Making the Invisible Visible – Two-Step Mechanism Discovered that Enables Innate Immune System to Detect Viruses Like HIV Early

Understanding this mechanism could be helpful for the development of AIDS vaccines

14-Jul-2022 - Germany

Researchers at the Paul-Ehrlich-Institut participating in an international research network have discovered a two-step mechanism of the innate immune system that also makes it possible to specifically recognise HIV (human immunodeficiency virus) and trigger an early immune response. This knowledge could be used in the development of vaccines that could strengthen this mechanism. The body could thus produce its own defence against HIV effectively and early.
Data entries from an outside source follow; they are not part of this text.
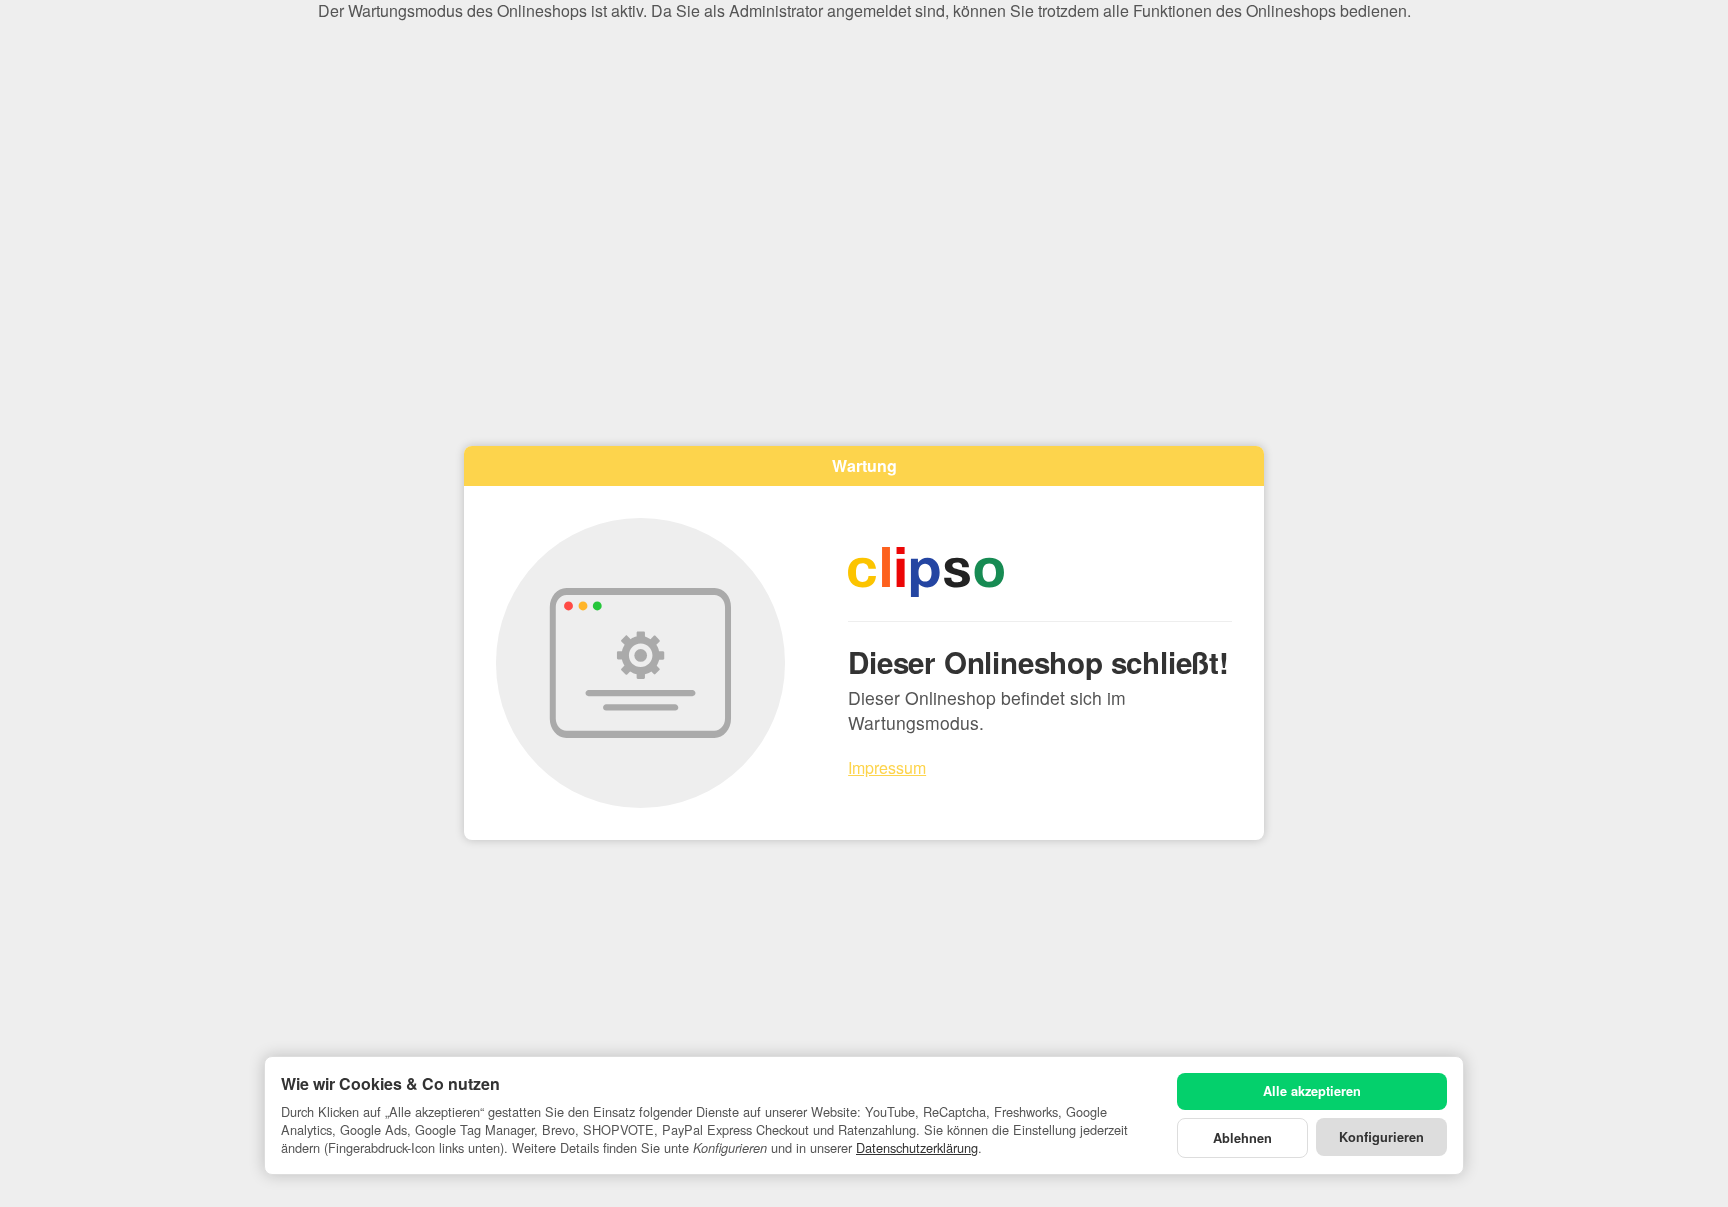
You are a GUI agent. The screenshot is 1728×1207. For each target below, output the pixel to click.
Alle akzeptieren (1312, 1091)
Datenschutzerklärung (917, 1147)
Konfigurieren (1381, 1137)
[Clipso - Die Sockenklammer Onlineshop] (1040, 572)
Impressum (887, 768)
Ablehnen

N. Hein-Fuchs / Paul-Ehrlich-Institut

Monocyte-Derived Dendritic Cells (MDDCs) from a healthy donor stained for PQBP1 (red) and the cellular structural component tubulin-beta (green). The nuclear compartment is stained in blue.
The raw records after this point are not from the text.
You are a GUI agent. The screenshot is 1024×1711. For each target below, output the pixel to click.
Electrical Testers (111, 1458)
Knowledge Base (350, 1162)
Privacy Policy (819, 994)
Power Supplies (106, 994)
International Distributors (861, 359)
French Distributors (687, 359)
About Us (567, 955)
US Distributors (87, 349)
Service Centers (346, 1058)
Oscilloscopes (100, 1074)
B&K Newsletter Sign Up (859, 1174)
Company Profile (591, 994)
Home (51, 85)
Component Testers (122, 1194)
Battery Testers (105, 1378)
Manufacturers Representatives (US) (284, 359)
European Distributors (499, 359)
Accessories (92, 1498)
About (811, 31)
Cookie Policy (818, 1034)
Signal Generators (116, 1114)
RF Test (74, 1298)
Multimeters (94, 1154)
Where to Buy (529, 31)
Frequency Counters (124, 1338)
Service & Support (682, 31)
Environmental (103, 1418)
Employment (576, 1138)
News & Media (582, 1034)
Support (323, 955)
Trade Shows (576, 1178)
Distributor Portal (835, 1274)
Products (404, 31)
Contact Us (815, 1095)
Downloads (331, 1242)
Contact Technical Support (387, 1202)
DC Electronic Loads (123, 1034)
The human immunodeficiency virus HIV-1 belongs to the family of lentiviruses, which poses special challenges to medicine. HIV causes AIDS, a slowly progressing, chronic infectious disease, by circumventing the defence mechanisms of the immune system.
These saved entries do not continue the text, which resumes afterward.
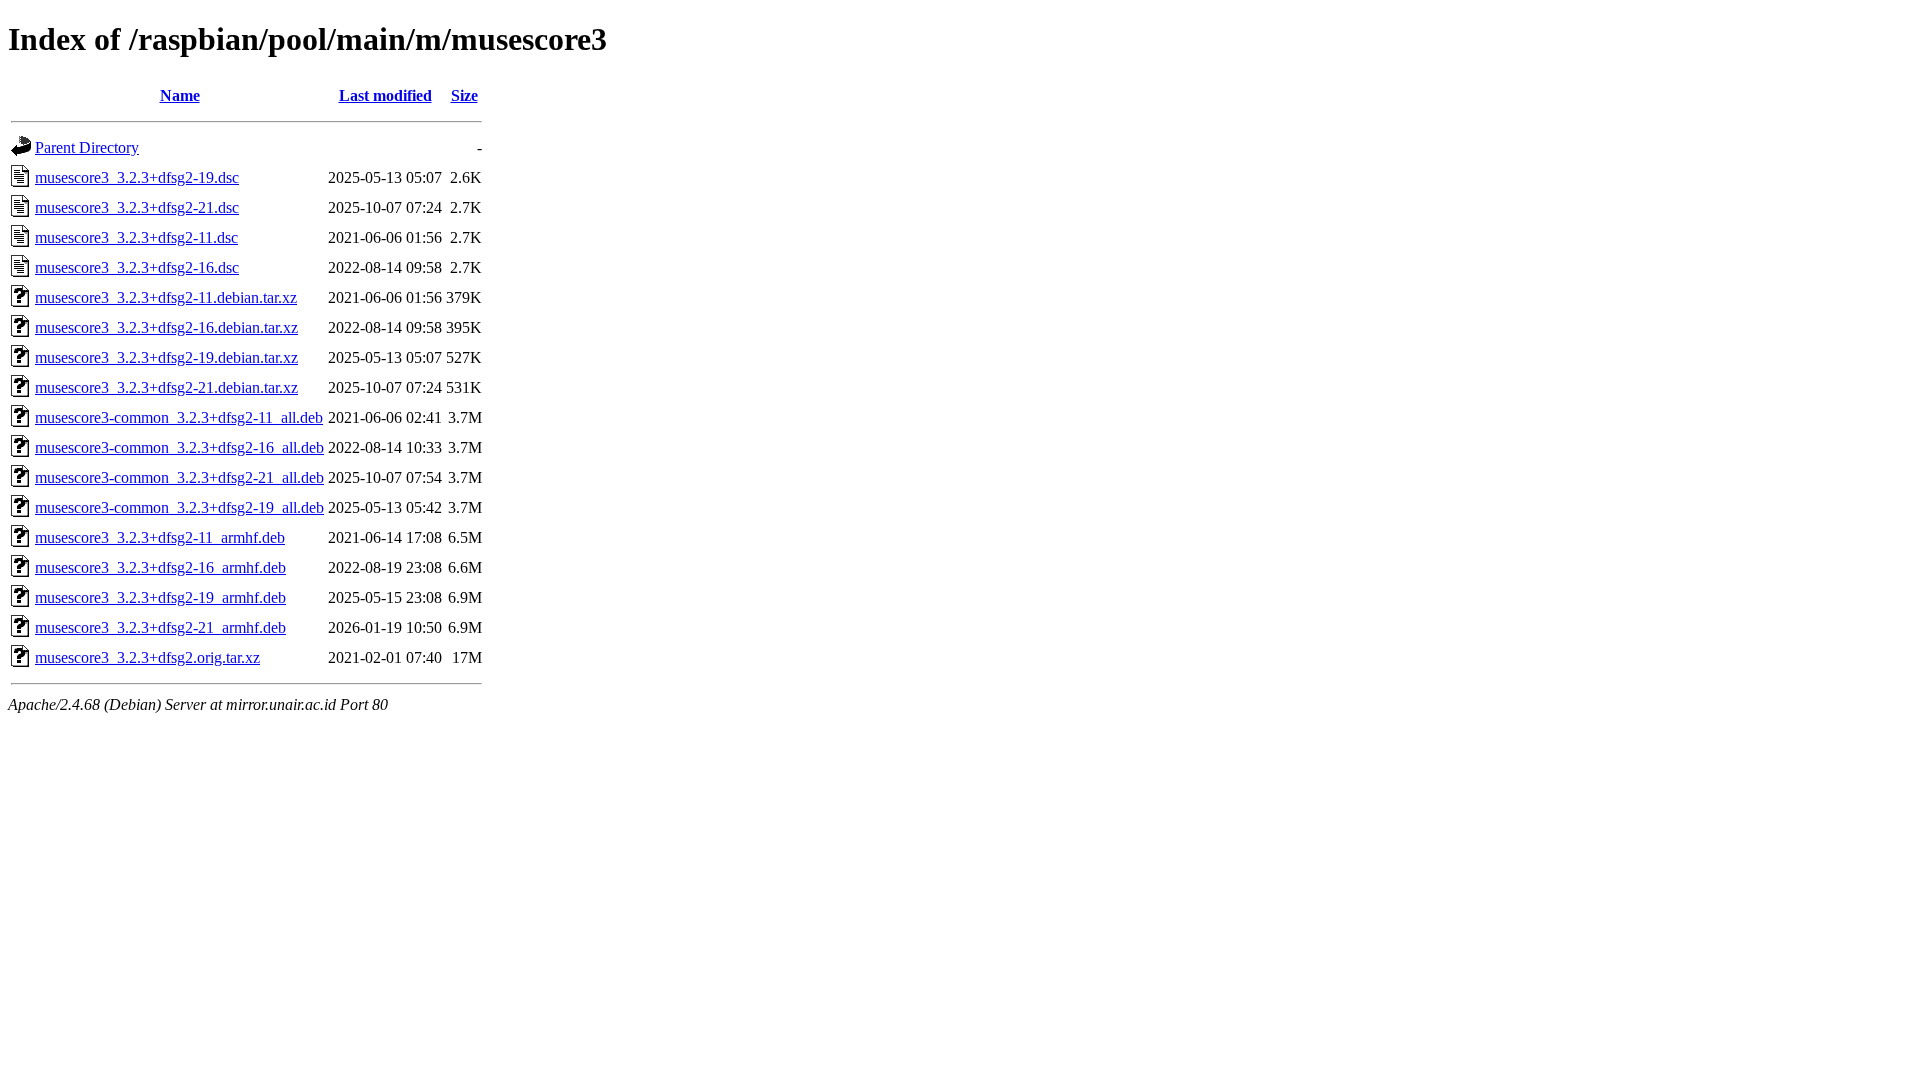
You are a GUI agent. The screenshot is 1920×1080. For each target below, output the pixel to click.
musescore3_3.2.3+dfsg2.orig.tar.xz (147, 657)
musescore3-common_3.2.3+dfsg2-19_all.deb (179, 507)
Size (464, 95)
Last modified (385, 95)
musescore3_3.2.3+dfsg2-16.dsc (137, 267)
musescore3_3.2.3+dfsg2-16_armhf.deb (160, 567)
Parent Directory (87, 147)
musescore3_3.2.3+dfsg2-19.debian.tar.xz (166, 357)
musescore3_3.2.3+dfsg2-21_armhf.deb (160, 627)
However, the immune system seems to have the ability to detect HIV at an early stage. Researchers from the Paul-Ehrlich-Institut took part in an international research network coordinated by Dr Chanda and Dr Yoh at the Sanford Burnham Prebys Medical Discovery Institute in La Jolla, California. Together with colleagues from New York, Chicago, Sydney and New Haven, they were able to gain new insights into the immune system. The research network was able to elucidate the mechanism by which the genetic information, the HIV virus DNA in the cell, can be recognised as foreign and thereby trigger a defence mechanism. The HIV virus is an RNA virus. After penetration into a cell, only a single DNA copy originating from the RNA genome is synthesised in the HIV virus and then integrated into the genome of the host. Thus, it is treated by the cell like a normal cell gene and remains invisible to the host defence system.

How can the cellular monitoring mechanism detect this small amount of DNA, which only occurs temporarily? The scientists identified a hitherto unknown two-step mechanism that makes this possible. In the first step, a receptor identified in 2015, the polyglutamine binding protein 1 (PQBP1), marks the intact viral capsid. The capsid is the protein structure used to package the viral genome. The already known DNA sensor protein, known as the cyclic GMP-AMP synthase (cGAS), is required in the second step. Here, the HIV virus converts its RNA into DNA during the reverse transcription process and the viral capsid begins to decompose.

This two-stage recognition of both pathogen protein (HIV capsid) and pathogen DNA (HIV DNA) ensures that the subsequent activation of immune signalling pathways (via interferon, IFN) is not spontaneously activated by only one component. This ensures that the body's own structures are not accidentally attacked. If activation occurs after this double detection, a powerful and targeted inflammatory reaction is mediated. This triggers a robust response to “true” foreign DNA species and at the same time bypasses an unwanted self-activation of host DNA.

The cooperative study not only offers new insights into the innate cellular detection of viruses from the lentivirus family, but also illustrates how sensors in the cells can be directed via additional factors and control mechanisms to specific and possibly rare or short-lived pathogen-associated molecular patterns (PAMPs) occurring in microbes. Other pathogens could also possibly be detected in a very targeted and efficient manner by following this concept.